═════ Exercise materials

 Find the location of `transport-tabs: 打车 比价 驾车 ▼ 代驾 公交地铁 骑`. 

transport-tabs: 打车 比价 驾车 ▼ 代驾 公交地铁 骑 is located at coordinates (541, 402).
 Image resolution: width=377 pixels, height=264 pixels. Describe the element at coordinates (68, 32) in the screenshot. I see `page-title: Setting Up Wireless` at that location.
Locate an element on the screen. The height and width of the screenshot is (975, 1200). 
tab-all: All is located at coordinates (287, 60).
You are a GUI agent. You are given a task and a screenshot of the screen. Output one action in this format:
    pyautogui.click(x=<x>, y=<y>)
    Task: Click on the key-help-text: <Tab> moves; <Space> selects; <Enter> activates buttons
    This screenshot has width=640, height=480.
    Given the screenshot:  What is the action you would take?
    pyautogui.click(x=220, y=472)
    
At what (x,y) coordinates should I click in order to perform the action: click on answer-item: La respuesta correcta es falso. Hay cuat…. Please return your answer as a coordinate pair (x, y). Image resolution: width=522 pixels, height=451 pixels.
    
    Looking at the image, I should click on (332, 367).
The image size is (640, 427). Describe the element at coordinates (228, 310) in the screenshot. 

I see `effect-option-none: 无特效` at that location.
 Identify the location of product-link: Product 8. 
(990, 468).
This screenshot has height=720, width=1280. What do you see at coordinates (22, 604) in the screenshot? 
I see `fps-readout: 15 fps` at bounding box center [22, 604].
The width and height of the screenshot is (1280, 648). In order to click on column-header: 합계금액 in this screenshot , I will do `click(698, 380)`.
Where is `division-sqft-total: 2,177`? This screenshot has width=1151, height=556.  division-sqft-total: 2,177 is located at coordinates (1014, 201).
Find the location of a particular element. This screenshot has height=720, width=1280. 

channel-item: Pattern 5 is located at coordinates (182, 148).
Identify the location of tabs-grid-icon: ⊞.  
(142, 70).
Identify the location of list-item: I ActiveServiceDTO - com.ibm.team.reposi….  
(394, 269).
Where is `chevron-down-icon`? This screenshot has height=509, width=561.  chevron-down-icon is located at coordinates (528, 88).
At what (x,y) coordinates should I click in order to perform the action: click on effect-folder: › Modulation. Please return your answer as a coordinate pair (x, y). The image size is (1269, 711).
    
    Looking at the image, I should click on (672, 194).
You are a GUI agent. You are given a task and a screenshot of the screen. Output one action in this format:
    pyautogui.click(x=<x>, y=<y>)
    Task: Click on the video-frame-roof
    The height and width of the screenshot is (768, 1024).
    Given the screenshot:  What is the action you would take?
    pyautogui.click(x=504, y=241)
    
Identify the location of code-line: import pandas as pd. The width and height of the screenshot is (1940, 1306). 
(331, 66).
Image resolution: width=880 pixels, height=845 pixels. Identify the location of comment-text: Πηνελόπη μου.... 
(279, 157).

══════════

▶ What the task asks: Rewrite all of the data above, changing every occurrence of "Identify the location of" to "Find the position of" and leaving everything else as it is.

▶ Solved problem:
 Find the location of `transport-tabs: 打车 比价 驾车 ▼ 代驾 公交地铁 骑`. 

transport-tabs: 打车 比价 驾车 ▼ 代驾 公交地铁 骑 is located at coordinates (541, 402).
 Image resolution: width=377 pixels, height=264 pixels. Describe the element at coordinates (68, 32) in the screenshot. I see `page-title: Setting Up Wireless` at that location.
Locate an element on the screen. The height and width of the screenshot is (975, 1200). 
tab-all: All is located at coordinates (287, 60).
You are a GUI agent. You are given a task and a screenshot of the screen. Output one action in this format:
    pyautogui.click(x=<x>, y=<y>)
    Task: Click on the key-help-text: <Tab> moves; <Space> selects; <Enter> activates buttons
    This screenshot has width=640, height=480.
    Given the screenshot:  What is the action you would take?
    pyautogui.click(x=220, y=472)
    
At what (x,y) coordinates should I click in order to perform the action: click on answer-item: La respuesta correcta es falso. Hay cuat…. Please return your answer as a coordinate pair (x, y). Image resolution: width=522 pixels, height=451 pixels.
    
    Looking at the image, I should click on (332, 367).
The image size is (640, 427). Describe the element at coordinates (228, 310) in the screenshot. 

I see `effect-option-none: 无特效` at that location.
 Find the position of product-link: Product 8. 
(990, 468).
This screenshot has height=720, width=1280. What do you see at coordinates (22, 604) in the screenshot? 
I see `fps-readout: 15 fps` at bounding box center [22, 604].
The width and height of the screenshot is (1280, 648). In order to click on column-header: 합계금액 in this screenshot , I will do `click(698, 380)`.
Where is `division-sqft-total: 2,177`? This screenshot has width=1151, height=556.  division-sqft-total: 2,177 is located at coordinates (1014, 201).
Find the location of a particular element. This screenshot has height=720, width=1280. 

channel-item: Pattern 5 is located at coordinates (182, 148).
Find the position of tabs-grid-icon: ⊞.  
(142, 70).
Find the position of list-item: I ActiveServiceDTO - com.ibm.team.reposi….  
(394, 269).
Where is `chevron-down-icon`? This screenshot has height=509, width=561.  chevron-down-icon is located at coordinates (528, 88).
At what (x,y) coordinates should I click in order to perform the action: click on effect-folder: › Modulation. Please return your answer as a coordinate pair (x, y). The image size is (1269, 711).
    
    Looking at the image, I should click on (672, 194).
You are a GUI agent. You are given a task and a screenshot of the screen. Output one action in this format:
    pyautogui.click(x=<x>, y=<y>)
    Task: Click on the video-frame-roof
    The height and width of the screenshot is (768, 1024).
    Given the screenshot:  What is the action you would take?
    pyautogui.click(x=504, y=241)
    
Find the position of code-line: import pandas as pd. The width and height of the screenshot is (1940, 1306). 
(331, 66).
Image resolution: width=880 pixels, height=845 pixels. Find the position of comment-text: Πηνελόπη μου.... 
(279, 157).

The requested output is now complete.